● **Exercise prompt**: Display every line of the records below that contains the string "height". Matches are case-sensitive.

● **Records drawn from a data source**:
═══

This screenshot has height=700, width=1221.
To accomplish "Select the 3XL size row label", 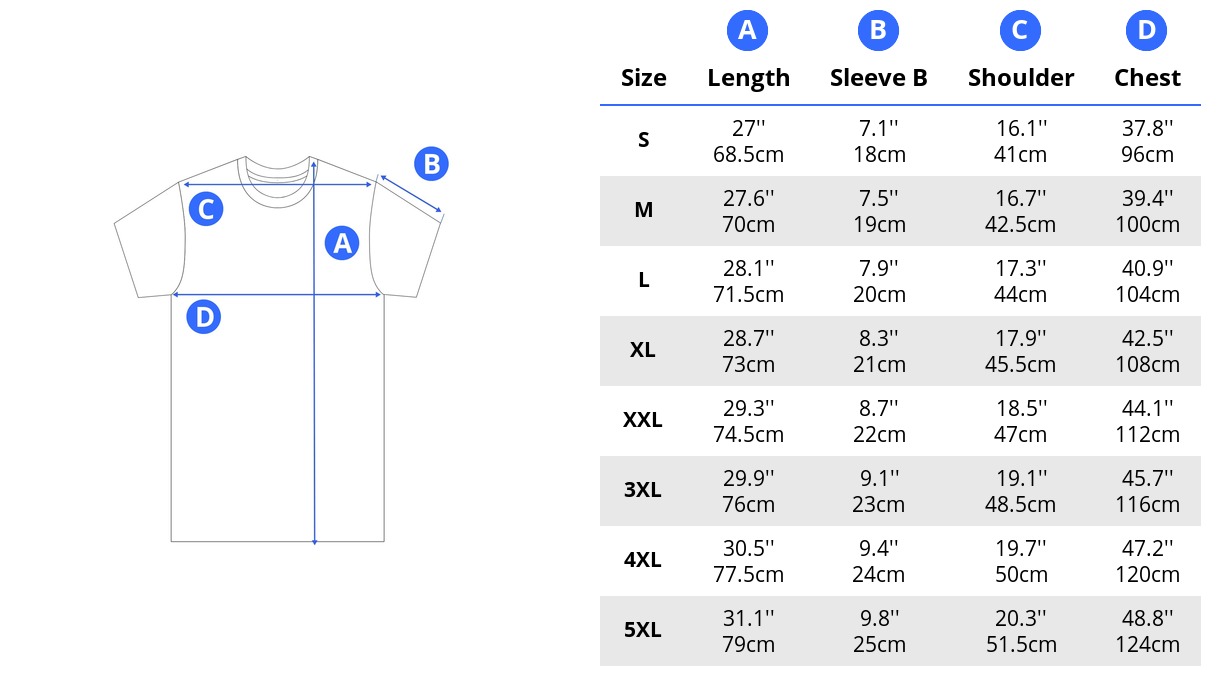I will click(x=643, y=490).
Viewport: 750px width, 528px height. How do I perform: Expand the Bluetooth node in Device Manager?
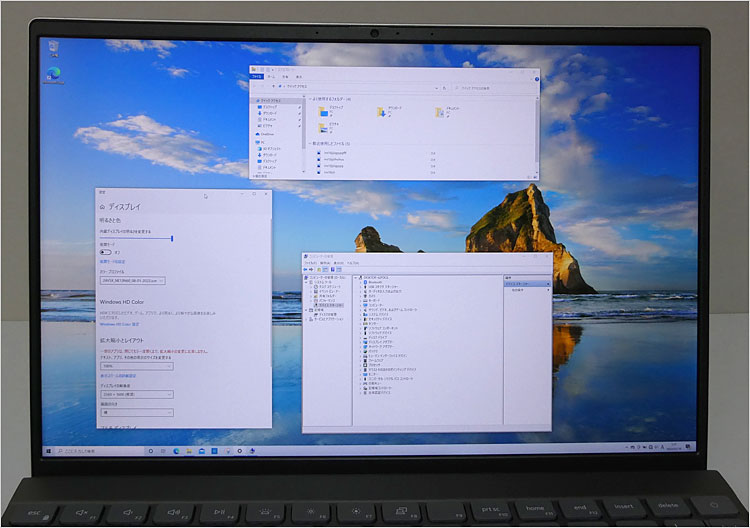361,282
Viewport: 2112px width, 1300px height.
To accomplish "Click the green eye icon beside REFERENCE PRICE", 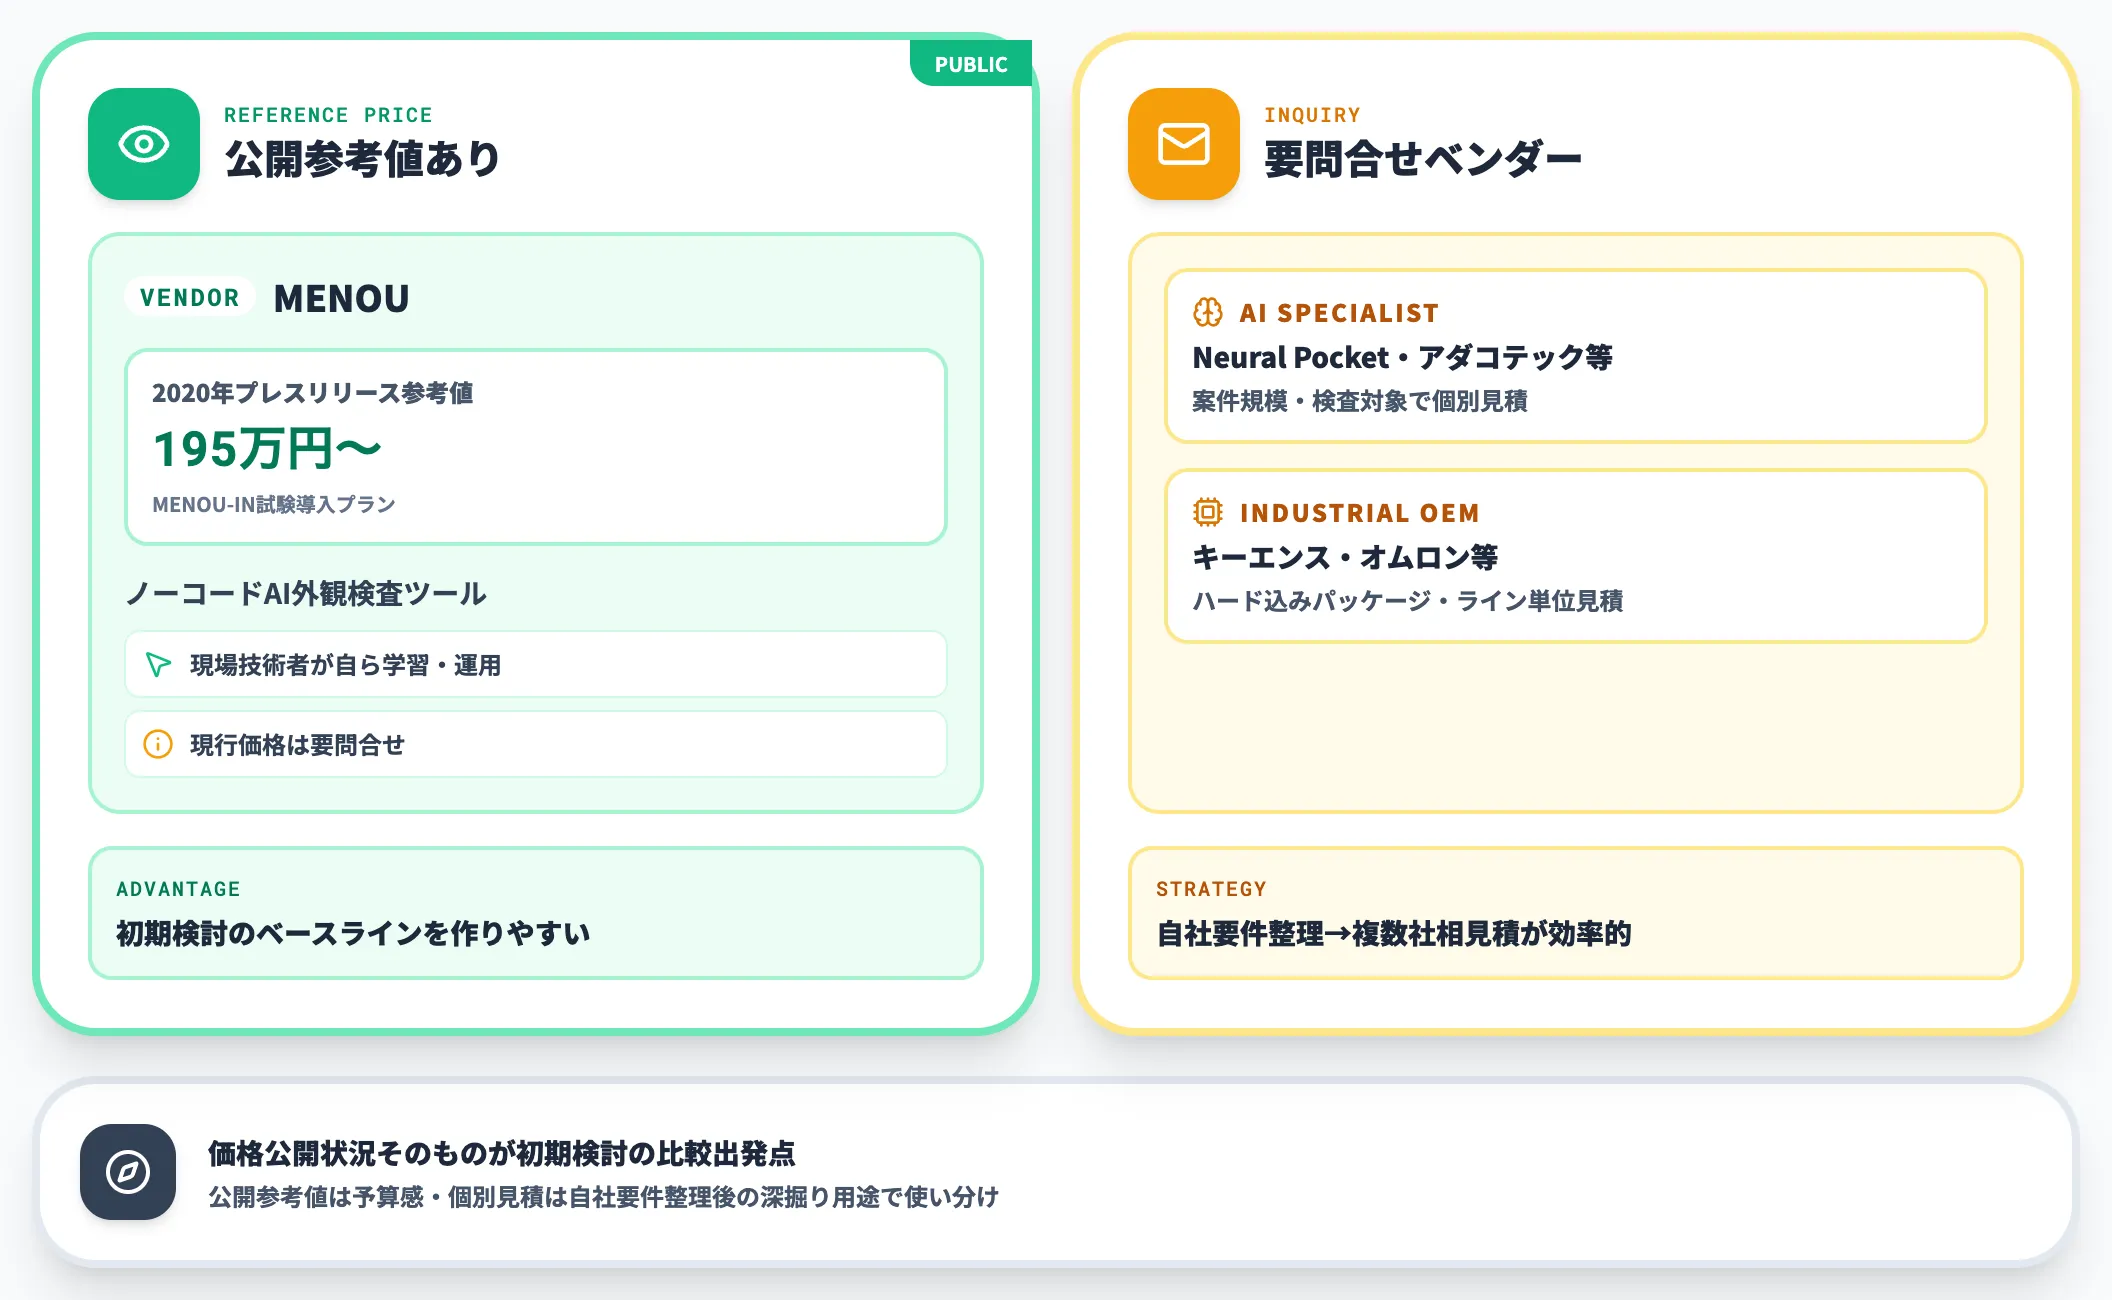I will coord(144,144).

═══

● **Result of the task**:
This screenshot has height=700, width=1221.
Viewport: 750px width, 528px height. How do I perform: Expand the Bluetooth node in Device Manager?
Viewport: 2112px width, 1300px height.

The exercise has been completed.